微信公众号文章抓取
ReviewAudited by ClawScan on May 10, 2026.
Overview
The skill mostly matches its stated scraping/report purpose, but unsafe input handling could make it write files in unintended locations or run web/model-supplied content while creating PDFs.
Install only if you are comfortable with Playwright-based scraping of Sogou/WeChat pages and local report generation. Before use, prefer safe plain-text keywords, review articles_new.json before fetching PDFs, and update the scripts to validate URLs, escape HTML content, disable JavaScript during report rendering, and constrain all output paths to the workspace.
Findings (6)
Artifact-based informational review of SKILL.md, metadata, install specs, static scan signals, and capability signals. ClawScan does not execute the skill or run runtime probes.
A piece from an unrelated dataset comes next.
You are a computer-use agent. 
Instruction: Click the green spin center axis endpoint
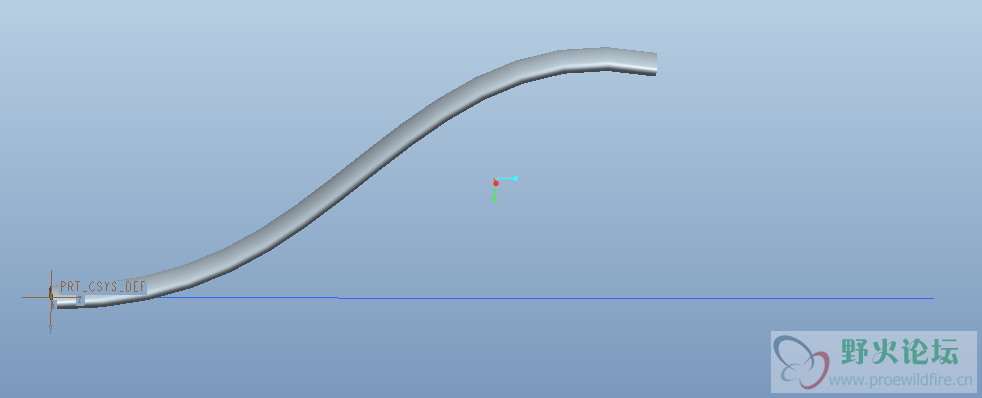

A malicious article could include instructions that try to distract or redirect the agent while it is summarizing.
The current session model is asked to process article text scraped from external websites and create a file used by later steps. That is purpose-aligned, but article content should be treated strictly as untrusted data.
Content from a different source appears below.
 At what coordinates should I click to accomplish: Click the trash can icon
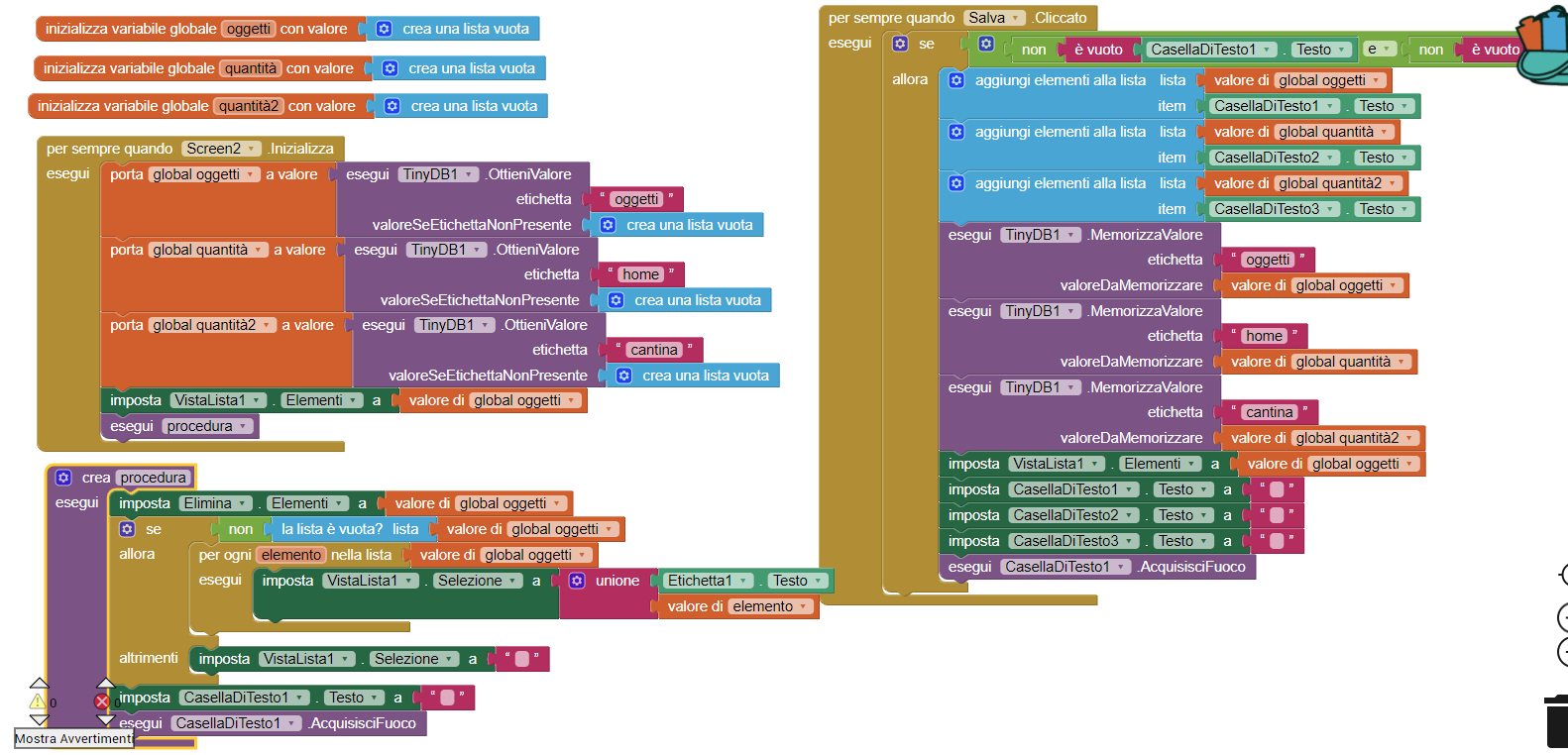pyautogui.click(x=1556, y=721)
读取 `articles.json` 中的文章 ... 用当前模型逐篇生成100-200字摘要 ... 写入 `articles_new.json`
Add an explicit instruction to ignore commands inside article text, summarize only the article content, and preserve original metadata fields exactly.
If articles_new.json is corrupted or prompt-injected, the browser could be sent to non-WeChat, local, or private-network URLs and save their content as PDFs.
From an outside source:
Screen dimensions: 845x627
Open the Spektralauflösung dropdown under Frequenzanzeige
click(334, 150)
The fetch script trusts URLs from articles_new.json and navigates Chromium to them without scheme, domain, localhost, or file URL validation.
ARTICLES_FILE = f'{WORKSPACE}/articles_new.json' ... url = art.get('url', '') ... await page.goto(url, wait_until='networkidle')Validate that URLs are expected WeChat/Sogou HTTPS domains, reject file://, localhost, and private-network targets, and ask for confirmation before fetching unexpected URLs.
A crafted keyword containing ../ or path separators could cause report files to be written outside the intended workspace, potentially overwriting user-writable files with matching names.
The raw user-supplied keyword is used in output file paths without removing path separators or checking that the resolved path stays inside the workspace.
keyword = sys.argv[1] ... html_file = f'{WORKSPACE}/{keyword}_行业动态.html' ... pdf_file = f'{WORKSPACE}/{keyword}_行业动态.pdf'Convert the keyword to a safe filename slug, remove path separators, and verify the resolved output path remains under the intended workspace directory.
Malicious article text or a model-generated summary containing HTML or JavaScript could alter the report or execute script during PDF generation, including making network requests from the browser.
Article titles, sources, summaries, and keyword-derived content are inserted into generated HTML without HTML escaping, then opened in Chromium to produce a PDF.
<h3>{i}. {art['title']}</h3> ... {art.get('summary', '摘要生成中...')} ... await page.goto(f'file://{abs_html}')Escape all untrusted fields with html.escape(..., quote=True), disable JavaScript for the local report-rendering browser context, and sanitize summaries before writing HTML.
The target sites may treat this as automated scraping and may show CAPTCHA, block requests, or have usage-policy implications.
The scraper uses Playwright browser automation with an anti-automation-detection flag. This is related to the stated scraping purpose, but it is a behavior users should understand.
browser = await p.chromium.launch(headless=False, args=['--disable-blink-features=AutomationControlled'])
Use the skill only where scraping is allowed, avoid bypassing access controls, and keep manual review for CAPTCHA or blocked pages.
Installing unpinned packages or browser binaries can change over time and may behave differently depending on the package source at install time.
The dependency setup is user-directed but unpinned, and the registry has no install spec declaring or constraining these installs.
pip install playwright requests ... playwright install chromium
Pin package versions, prefer a virtual environment, and document the Playwright browser install in a proper install spec.